I am running a rather large ZIP GLM model indexed over time (19 years) and location (approx 5000), and am wondering if there are ways that the likelihood can be re-written to take advantage of vectorization and/or speed-ups with OpenCL GPU support.

My model is similar to the example from the docs (below is a simplification of my code, which also includes spatial effects):

data {
  int<lower=0> N; // Number of locations
  int<lower=0> T; // Number of years
  int<lower=0> y[N,T]; // Outcome
  real x[N]; // Covariate
}
parameters {
  real alpha_theta; // Intercept, bernoulli
  real alpha_lambda // intercept, poisson
  real beta_theta; // Coefficient, bernoulli
  real beta_lambda; // Coefficient, poisson
  real sigma_theta[T,N]; // Error term, bernoulli
  real sigma_lambda[T,N]; // Error term, poisson
}
transformed parameters{
  real theta[T,N]; // Bernoulli param
  real lambda[T,N]; // Poisson param
  for (t in 1:T) {
    // GLM eqns
    theta[t] = alpha_theta + beta_theta * x[t] + sigma_theta[t];
    lambda[t] = alpha_lambda + beta_lambda * x[t] + sigma_lambda[t];
  }
}
model {
  alpha_theta ~ std_normal();
  alpha_lambda ~ std_normal();
  beta_theta ~ std_normal(); 
  beta_lambda ~ std_normal(); 
  for (n in 1:T) {
    sigma_theta[t] ~ std_normal();
    sigma_theta[t] ~ std_normal();
    for (t in 1:N){
      if (y[t,n] == 0)
        target += log_sum_exp(bernoulli_logit_lpmf(1 | theta[t,n]),
                            bernoulli_logit_lpmf(0 | theta[t,n])
                              + poisson_log_lpmf(y[n] | lambda[t,n]));
      else
        target += bernoulli_logit_lpmf(0 | theta[t,n])
                  + poisson_log_lpmf(y[t,n] | lambda[t,n]);
    }
  }
}

The documentation gives a neat example of pre-processing all of the bernoulli parts for the 0-count observations, to the tune of:

   target
     += N_zero
          * log_sum_exp(bernoulli_lpmf(1 | theta),
                        bernoulli_lpmf(0 | theta)
                          + poisson_lpmf(0 | lambda));
   target += N_nonzero * bernoulli_lpmf(0 | theta);
   target += poisson_lpmf(y_nonzero | lambda);

How could my double-indexed example be extended to take advantage of the vectorization in the second snipped? I guess the hard part is getting the right indices of theta, lambda, and y to match up. Maybe would be ideal if I could use the bernoulli_glm_lpmf() family of functions. Would appreciate any help here… thanks!
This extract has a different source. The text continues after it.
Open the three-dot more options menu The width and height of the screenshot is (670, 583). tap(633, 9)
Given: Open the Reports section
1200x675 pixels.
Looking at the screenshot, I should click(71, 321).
eroubenoff · April 14, 2023, 4:01pm

Well, I now see the following warning against doing exactly this:

## 5.4 Vectorizing mixtures

andre.pfeuffer · April 15, 2023, 12:47am

Before considering OpenCL I’d optimize the model.

if(y[t,n] == 0)

can be replaced by array of int Indices. Then we can get rid of the loop too.

Both are independent. Thus you can write them with
poisson_log_glm and bernoulli_logit_glm statements from which
OpenCL variants exists.

eroubenoff:

        target += log_sum_exp(bernoulli_logit_lpmf(1 | theta[t,n]),
                            bernoulli_logit_lpmf(0 | theta[t,n])
                              + poisson_log_lpmf(y[n] | lambda[t,n]));

This statement could be vectorized by expanding the function of the distribution instead of
their function calls and if needed applying the log-sum-exp max trick, see LogSumExp - Wikipedia
for details. Depending on the number of zero observations in your data, which is usually
less than the rest, this may not worth the optimization.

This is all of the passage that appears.